Parkir Liar Biang Kemacetan, Dewan Minta Pemkot Samarinda Bertindak Tegas

Devi Nila Sari
849 Views

Dewan minta Pemkot Samarinda bertindak tegas untuk mengatasi parkir liar. Lantaran parkir liar dinilai sebagai penyebab kemacetan.

Kaltim.akurasi.id, Samarinda – Parkir liar di badan jalan dinilai menjadi salah satu penyebab kemacetan di sejumlah ruas jalan di Samarinda. Kondisi ini turut memperburuk kinerja lalu lintas, sehingga DPRD Samarinda meminta pemerintah kota (Pemkot) menindak tegas pelanggaran tersebut.

Anggota Komisi III DPRD Samarinda, Abdul Rohim, mengatakan pemanfaatan badan jalan sebagai area parkir menyebabkan kapasitas jalan berkurang dan arus lalu lintas tersendat. Bahkan, kinerja simpang dan ruas jalan yang sebelumnya berada di level D kini turun ke level E.

“Kalau dishub hanya mengubah jalur menjadi satu arah tapi tidak menertibkan parkir di badan jalan, masalah tidak akan selesai. Justru pro-kontra akan terus muncul,” ujarnya.

- Advertisement -
Ad image

Menurut Rohim, penataan parkir harus menjadi bagian integral dari kebijakan penataan lalu lintas. Jika tidak, kebijakan uji coba jalur satu arah hanya akan memindahkan masalah tanpa memberikan solusi nyata.

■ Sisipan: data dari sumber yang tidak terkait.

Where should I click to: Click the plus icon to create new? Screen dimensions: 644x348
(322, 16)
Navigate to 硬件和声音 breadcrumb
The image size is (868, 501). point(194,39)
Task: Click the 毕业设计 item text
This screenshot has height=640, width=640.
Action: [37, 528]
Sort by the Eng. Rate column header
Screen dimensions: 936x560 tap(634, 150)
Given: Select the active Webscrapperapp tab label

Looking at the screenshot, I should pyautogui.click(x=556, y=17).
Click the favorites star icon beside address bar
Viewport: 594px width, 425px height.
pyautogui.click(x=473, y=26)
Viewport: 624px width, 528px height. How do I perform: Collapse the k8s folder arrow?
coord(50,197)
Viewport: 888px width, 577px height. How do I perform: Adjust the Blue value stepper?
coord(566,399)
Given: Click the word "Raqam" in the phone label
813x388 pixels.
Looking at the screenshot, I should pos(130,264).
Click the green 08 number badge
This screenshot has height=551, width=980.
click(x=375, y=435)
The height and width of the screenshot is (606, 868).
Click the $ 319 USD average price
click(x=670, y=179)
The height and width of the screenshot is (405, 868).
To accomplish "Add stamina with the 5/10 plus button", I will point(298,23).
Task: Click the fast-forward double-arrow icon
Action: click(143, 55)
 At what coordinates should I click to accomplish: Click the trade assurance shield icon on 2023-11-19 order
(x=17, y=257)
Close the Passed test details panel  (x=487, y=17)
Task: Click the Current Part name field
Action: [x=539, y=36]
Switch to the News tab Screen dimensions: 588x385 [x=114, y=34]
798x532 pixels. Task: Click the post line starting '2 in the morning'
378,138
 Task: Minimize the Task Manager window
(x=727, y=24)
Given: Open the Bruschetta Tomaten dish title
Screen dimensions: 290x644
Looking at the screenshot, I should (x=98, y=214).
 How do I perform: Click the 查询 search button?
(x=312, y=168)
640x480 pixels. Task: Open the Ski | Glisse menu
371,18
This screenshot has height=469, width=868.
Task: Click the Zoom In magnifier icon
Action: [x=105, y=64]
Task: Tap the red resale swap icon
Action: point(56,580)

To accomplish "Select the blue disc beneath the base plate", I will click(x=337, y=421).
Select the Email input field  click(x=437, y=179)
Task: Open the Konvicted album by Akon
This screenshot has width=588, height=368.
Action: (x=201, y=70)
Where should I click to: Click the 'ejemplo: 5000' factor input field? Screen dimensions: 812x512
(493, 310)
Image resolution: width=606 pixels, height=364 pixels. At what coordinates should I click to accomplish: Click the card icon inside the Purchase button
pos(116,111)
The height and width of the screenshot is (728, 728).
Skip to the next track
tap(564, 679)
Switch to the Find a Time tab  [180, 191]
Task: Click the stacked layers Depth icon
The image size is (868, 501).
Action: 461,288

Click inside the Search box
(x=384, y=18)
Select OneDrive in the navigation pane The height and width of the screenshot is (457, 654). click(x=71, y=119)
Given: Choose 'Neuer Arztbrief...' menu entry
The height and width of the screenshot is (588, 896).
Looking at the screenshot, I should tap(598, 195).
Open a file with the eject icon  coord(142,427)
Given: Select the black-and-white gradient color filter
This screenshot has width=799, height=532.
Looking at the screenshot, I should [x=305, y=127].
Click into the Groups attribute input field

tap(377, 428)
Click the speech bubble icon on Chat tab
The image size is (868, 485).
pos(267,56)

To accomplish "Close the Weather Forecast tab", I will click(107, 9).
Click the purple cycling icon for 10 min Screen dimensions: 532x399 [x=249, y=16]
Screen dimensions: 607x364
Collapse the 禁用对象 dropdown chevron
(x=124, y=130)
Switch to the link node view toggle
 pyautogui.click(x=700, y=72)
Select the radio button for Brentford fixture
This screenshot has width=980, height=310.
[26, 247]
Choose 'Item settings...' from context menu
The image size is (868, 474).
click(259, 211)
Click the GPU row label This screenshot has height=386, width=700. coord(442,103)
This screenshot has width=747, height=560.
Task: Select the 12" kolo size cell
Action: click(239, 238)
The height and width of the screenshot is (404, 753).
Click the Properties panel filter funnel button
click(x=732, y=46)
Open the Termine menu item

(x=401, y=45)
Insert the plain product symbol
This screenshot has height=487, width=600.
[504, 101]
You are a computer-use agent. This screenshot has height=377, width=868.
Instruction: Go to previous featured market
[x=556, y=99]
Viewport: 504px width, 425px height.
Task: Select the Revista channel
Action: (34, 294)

“Dishub harus fair. Kalau mau menata lalu lintas, jangan setengah-setengah. Parkir liar jelas menyumbang penurunan kinerja jalan,” tegasnya.

Ia juga meminta dishub membuktikan secara terbuka apakah parkir liar di badan jalan benar-benar tidak memengaruhi kinerja lalu lintas. Jika terbukti berpengaruh, maka penertiban harus dilakukan secara serius.

“Kalau dishub tidak memasukkan soal parkir sebagai bagian dari masalah, itu harus dijelaskan. Jangan sampai publik bingung kenapa kebijakan hanya fokus pada jalur satu arah,” tambahnya.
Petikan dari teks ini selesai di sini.